Fear, shark attacks, and “Will it scale?” 02 Oct 2006
19 comments Latest by elnate
People like scary movies. And roller coasters. We like to be afraid. We get off on it. It’s one of those primal emotions that titillates us and gets our blood flowing.
Fear clouds our judgement though. Our fear radars tune in to things that have a slim-to-none chance of ever happening. In fact, what we fear is often quite different than what’s actually threatening us.
Terror, disease, and sharks
Look at the widespread fear over terrorism. Politicians and newspapers know fear gets votes and sells papers. But when you read something like “Don’t Be Terrorized,” you realize the level of fear is way out of proportion to the actual danger. Your risk of dying in a plausible terrorist attack is actually much lower than your risk of dying in a car accident, by walking across the street, by drowning, in a fire, by falling, or by being murdered. But CNN and Fox realize viewers want to hear about suitcase bombs, not seat belts, so that’s what we get.
Or look at the anxiety surrounding unusual diseases that come along: bird flu, anthrax, smallpox, West Nile virus, SARS, etc. Scary! But the fear just doesn’t match the risk (see “Alive and well: The fear epidemic”). We would be far better off focusing on greater threats like AIDS, tuberculosis, and malaria. But those diseases don’t tweak our fear radars the same way. Been there, done that.
And don’t even get me started on shark attacks.
Scaling and mental stiffies
Fear is part of business and technology too. I was reminded of this when reading Chris Petrilli’s views on scaleability. His argument: You aren't Google so don't worry about fantasy scaling issues.
“You are not going to become that popular, so don’t sweat it. You can sweat it if you get that level of success…You have to be able to move fast enough to get to the position of popularity, unless you truly have a one-of-a-kind idea, for that sort of success. Seriously, this argument is built on the mental masturbation of ‘what if I was Google?’ But you aren’t, so just stop. Quit sweating the problems that give you a mental stiffy, and work on the problems that are truly hard: ease-of-use, process, transparency, discoverability and the whole use experience.”
There are certain problems that give us, as Chris puts it, a mental stiffy. “Will it scale?” is one of those problems. It’s a shark attack fear. “It’s possible my site could be the next MySpace. It could happen, right?!”
Well, yeah, it’s possible. But not likely. Very not likely.
The truth is the overwhelming majority of web apps are never going to reach that stage. And even if you do start to get overloaded it’s usually not an all-or-nothing issue. You’ll have time to adjust and respond to the problem. Plus, you’ll have more real-world data and benchmarks after you launch which you can use to figure out the areas that need to be addressed.

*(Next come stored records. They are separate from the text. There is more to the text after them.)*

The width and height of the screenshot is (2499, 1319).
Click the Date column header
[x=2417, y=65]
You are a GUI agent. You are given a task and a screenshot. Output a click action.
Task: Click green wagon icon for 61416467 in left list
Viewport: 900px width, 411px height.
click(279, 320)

Allocate your fear properly
When it comes to building a web app, some things create more fear than they should…
Fear: It won’t scale
Truth: You’re not going to be Google overnight.
Fear: Too many bugs
Truth: As long as they don’t wipe the database, you can live with most bugs for a while.
Fear: Too few features
Truth: You can always add features later.
Fear: Never go down
Truth: Once-in-a-while downtime won’t scare people away.
Fear: It’s too simple
Truth: Simple solutions are fine if they get the job done.
Fear: They’ll copy us
Truth: It’s about the execution, not the idea.
Fear: We must sound serious
Truth: Trying to sound serious all the time makes you bland and unremarkable. It’s ok to be playful and have personality.
So get a grip. Yes, these things matter. But some people get hysterical over these issues before they even deserve to be on the radar. If you fear one of the above issues, make sure it’s due to a genuine risk and not just something that’s giving you a mental stiffy. Otherwise you may be wasting time chasing phantom problems.
The flip-side is that you need to recognize genuine threats — even if they’re “boring” issues. Things like these are a lot more likely to actually cripple your chances of success:
Taking forever to launch
Running out of money
Not solving a real problem
Designing a confusing UI
Obsessing over the wrong things
Trying to do too much at once
Never ignore real here-and-now threats in order to focus on maybe-in-the-future threats.
We all know FDR’s famous line “The only thing we have to fear is fear itself.” But the part that followed those words is often overlooked: “Nameless, unreasoning, unjustified terror which paralyzes needed efforts to convert retreat into advance.”
Don’t let unjustified fears paralyze you. Advance!